I was not going to write about MSN, but it occurred to me that this Museum has a miraculous, therapeutic power. No small thing, like Louis XV's finger to cure scrooges. Well, the newly opened MSN building has the power to unite Poles across political divides. Thanks to the nature of the institution and the architectural form of its headquarters, it has become a catalyst for the emotions of Poles. It has set the Polish political landscape in motion: from backyard Nazis to Warsaw's elite of left-wing activists.
Because of its architecture and what will be exhibited there (for the record, it will be modern art), the MSN is an ideal target for the right, whose followers glue together inept videos of bloody-coprophagic performances from the 1960s with the caption "this is in the MSN!", or glue together "their" architects' renderings indicating what a REAL museum should look like. On them it resembles, vividly, the fascist buildings of the 1930s, well, and it's still white, and after all, the color white is power! In contrast, party poopers on the left are firing back at the museum, claiming that it's too expensive, that there was definitely a scam, and that it shouldn't have any sponsors at all. And in any case not from the automotive sector! Sponsors from the private sector are, after all, capitalists, what poison the earth and demoralize with dollars.

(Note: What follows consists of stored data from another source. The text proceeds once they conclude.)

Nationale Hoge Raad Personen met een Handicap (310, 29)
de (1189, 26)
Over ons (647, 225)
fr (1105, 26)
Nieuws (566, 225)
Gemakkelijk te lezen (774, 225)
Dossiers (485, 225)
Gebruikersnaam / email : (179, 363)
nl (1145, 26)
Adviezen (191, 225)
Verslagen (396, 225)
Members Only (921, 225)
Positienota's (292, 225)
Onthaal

Apparently, in order to meet the overleveraged needs of our radicals, one would have to hire an architect of the likes of Piacentini or Speer (he just has to be a patented Pole, you know) to propose something like the Zeppelin Field or EUR, but at half the price. On top of that, everything should be financed with public money. And if it can't be, that the donor should be OUR state-owned company or at least a very Polish dairy cooperative. Then there will be no controversy, because, after all, everyone likes the milk of Polish Muciek and "hegemonized" cheeses, and we have the archetype of the Greek portico and tympanum deeply imprinted in our brains thanks to soothing images depicting borderland mansions.
All this is accompanied by an article in "Gazeta Wyborcza" under the headline "It's not the 1990s anymore!", the author of which claims that cooperation with sponsors is a relic from a bygone era. I must correct: the private sector in the 1990s was, to put it mildly, very reluctant to pour money into anything that wasn't sports, or repairing a church roof. The article criticizes the selection of one of the main sponsors in the form of a German car brand. Because, it is well known, the car is evil itself: it poisons, destroys cities and is a pretentious sign of status. Reading the article, one might come to the conclusion that no one wants to work with any car brands in the cultural sector anymore. Well, nothing could be further from the truth: automotive brands sponsor the following museums TODAY, not just in the 1990s: MoMA, MoMA PS1, Tate Modern, Guggenheim, Museum of Contemporary Art Detroit, National Museum of Modern Art Seoul or even the National Gallery in Berlin.
Not to mention minor exhibitions and festivals. I'm sorry: not only have cars become part of our cities, for better or for worse (and I believe it is possible to eliminate these "bad" consequences of their presence over time, including by diminishing the role of cars!), but these pesky vehicles have also crept into the work of dojchmark-bought museums and artists. From Chris Burden nailing a hunchback and Keith Haring covering a German racer with his "paint job" to MSN's "audiola." Seriously, though: criticizing a cultural institution (which is supposed to have an international reach while serving a public mission) for working with sponsors is ridiculous. The article author's claim that in an ideal world everything should be covered by the state, in itself signals that this world is not ideal after all. The fact is, it isn't: by some miracle, there is always a hole in public institutions (in this case, in the funding of the museum's program) that no ministry or state-owned company can patch. That's why institutions like MSN have no choice but to find themselves between the hammer and the anvil, that is, between the desire and at the same time the condition for fulfilling the public mission, expressed, for example, through low ticket prices, and the need to meet the terms of cooperation negotiated with the private sector.
Why am I writing about this? Because I see MSN as a swallow of a paradigm shift, especially with regard to the aforementioned openness of private sponsors to support culture. For almost three decades, as an architect, artist and consultant, I have dealt with Polish museums, BWA galleries and NGOs. All of them were barely spinning. The private sector's contribution almost never exceeded 10 percent of the cost of projects, the rest of which was covered by various forms of state administration under the assumption to give as little as possible, because "culture is parasites." With directors of institutions, curators and activists in the NGO sector, we wrote dozens of grant applications. For example, consciously inflating costs, because it was known that reluctant officials in the magistrate's office would cut them, on principle and without substantive reasons, by half. Snip! As a result, everyone involved in the process rode on the lowest rates, resulting in a mass exodus from a sector in which it was impossible to survive wanting to own an apartment or have children. Finally, albeit belatedly, looking at the rising cost of living, there is now a chance to change the situation. Why put a stick in the spokes of these changes? Out of reluctance pretending to be concerned about the public good? I think my own disgusted Polish father put it well: "Or maybe we just don't deserve either this class of museum or European-level culture in general?".